● **AUFGABENSTELLUNG 1**
Welche vier großen Ds sollen laut dem Textabschnitt mit voller Kraft angegangen werden?
● **AUFGABENSTELLUNG 2**
Schreiben Sie aus dem Textabschnitt alles von „Jetzt komme es“ bis hinunter zu „Digitalisierung und Demographie.“ wortgetreu nieder.

● **TEXTABSCHNITT**
Mängelliste ist lang

Jetzt komme es auf das richtige Bewusstsein an. „Ohne Optimismus kommt man aus keiner Krise heraus, man muss die Krise aber trotzdem als Krise anerkennen“, sagte Salomon. Die Mängelliste sei lang: „Seit zehn Jahren steigen die Lohn-Stück-Kosten in Deutschland. Die Industrieproduktion sinkt. Die Energiekosten sind international viel zu hoch, die Unternehmenssteuern weltweit an der Spitze. Die Bürokratie und Regulatorik sind überbordend, deutsche Unternehmen investieren – wenn überhaupt – im Ausland, ausländische Unternehmen kaum noch in Deutschland. Mit anderen Worten: Houston, wir haben ein Problem.“ Zentral sei es, den vier großen Ds mit voller Kraft entgegenzutreten beziehungsweise sie anzugehen: Deglobalisierung, Dekarbonisierung, Digitalisierung und Demographie.

● **GEGEBENE DATEN**
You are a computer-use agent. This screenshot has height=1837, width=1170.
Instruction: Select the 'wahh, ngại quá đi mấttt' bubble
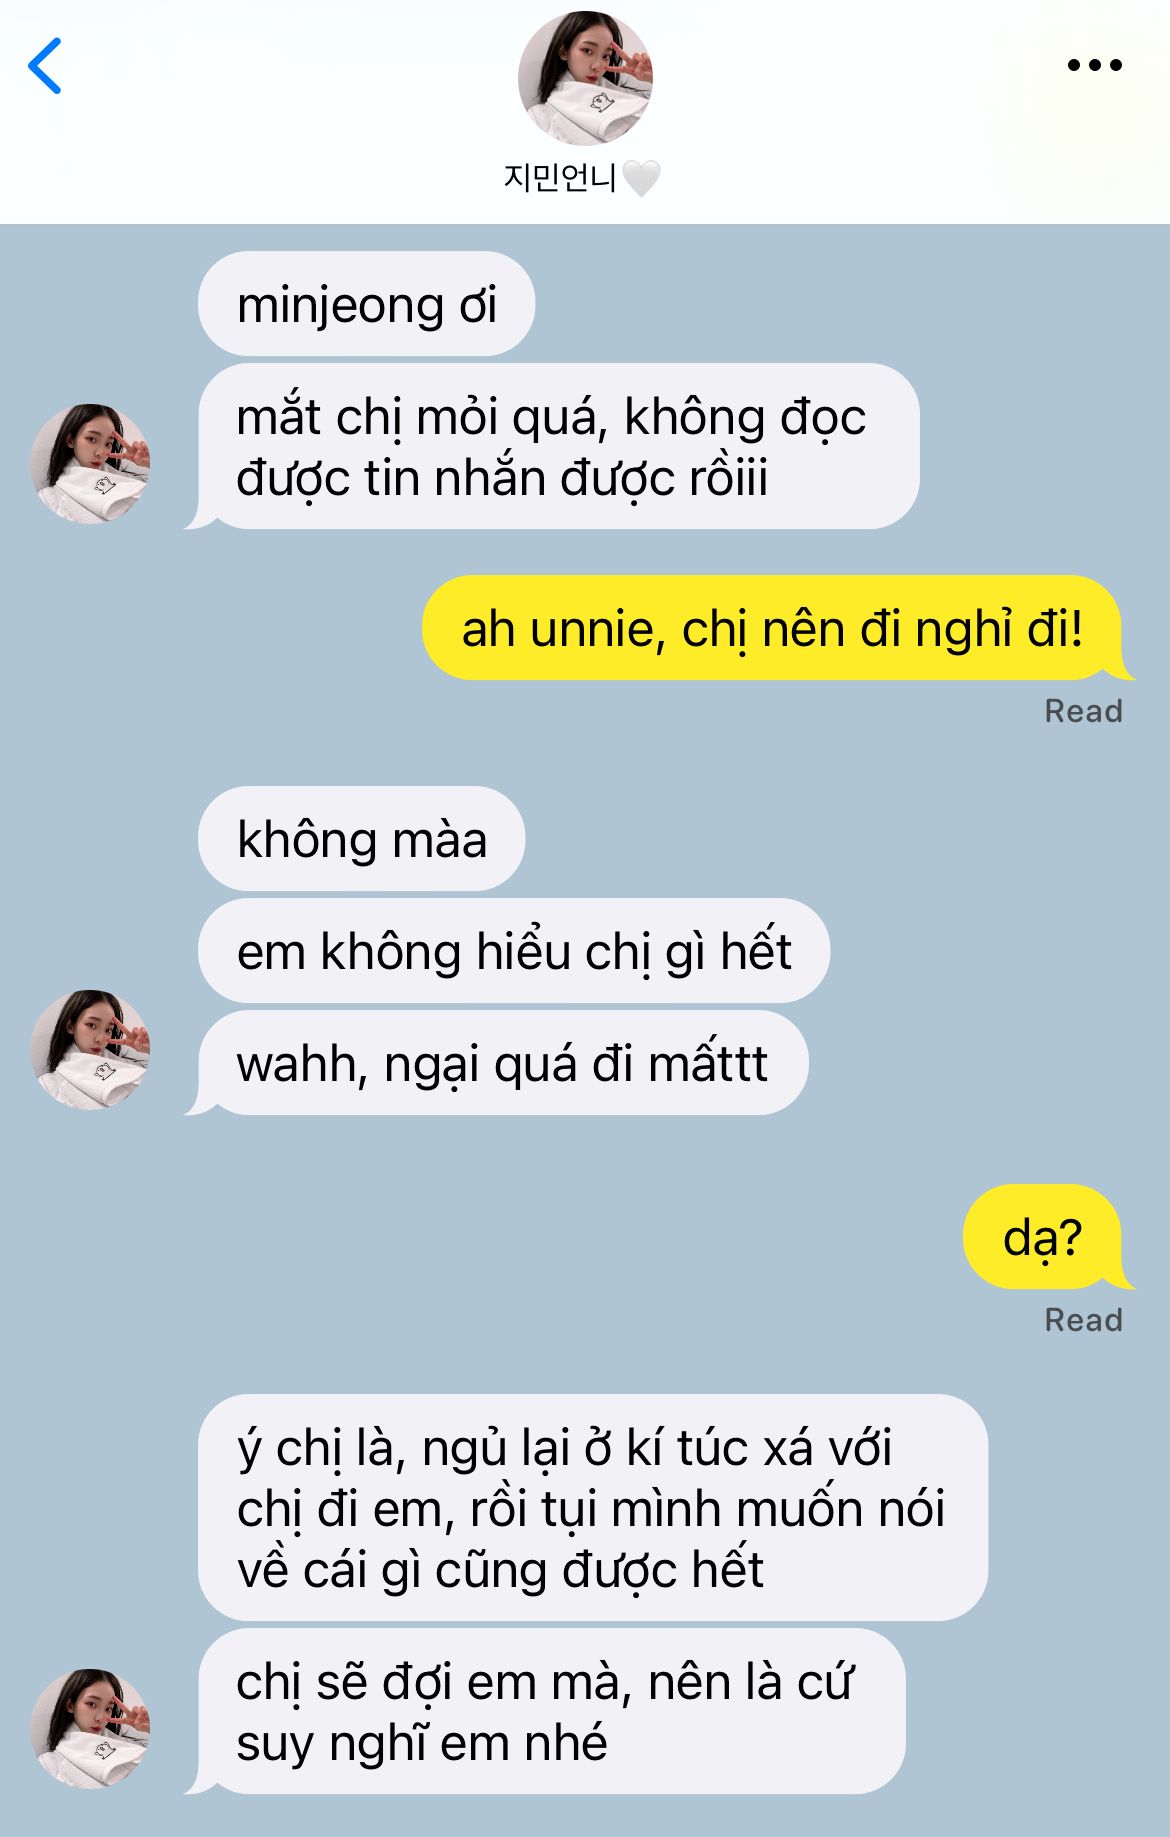tap(498, 1063)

● **RICHTIGE LÖSUNG 1**
Deglobalisierung, Dekarbonisierung, Digitalisierung und Demographie.

● **RICHTIGE LÖSUNG 2**
Jetzt komme es auf das richtige Bewusstsein an. „Ohne Optimismus kommt man aus keiner Krise heraus, man muss die Krise aber trotzdem als Krise anerkennen“, sagte Salomon. Die Mängelliste sei lang: „Seit zehn Jahren steigen die Lohn-Stück-Kosten in Deutschland. Die Industrieproduktion sinkt. Die Energiekosten sind international viel zu hoch, die Unternehmenssteuern weltweit an der Spitze. Die Bürokratie und Regulatorik sind überbordend, deutsche Unternehmen investieren – wenn überhaupt – im Ausland, ausländische Unternehmen kaum noch in Deutschland. Mit anderen Worten: Houston, wir haben ein Problem.“ Zentral sei es, den vier großen Ds mit voller Kraft entgegenzutreten beziehungsweise sie anzugehen: Deglobalisierung, Dekarbonisierung, Digitalisierung und Demographie.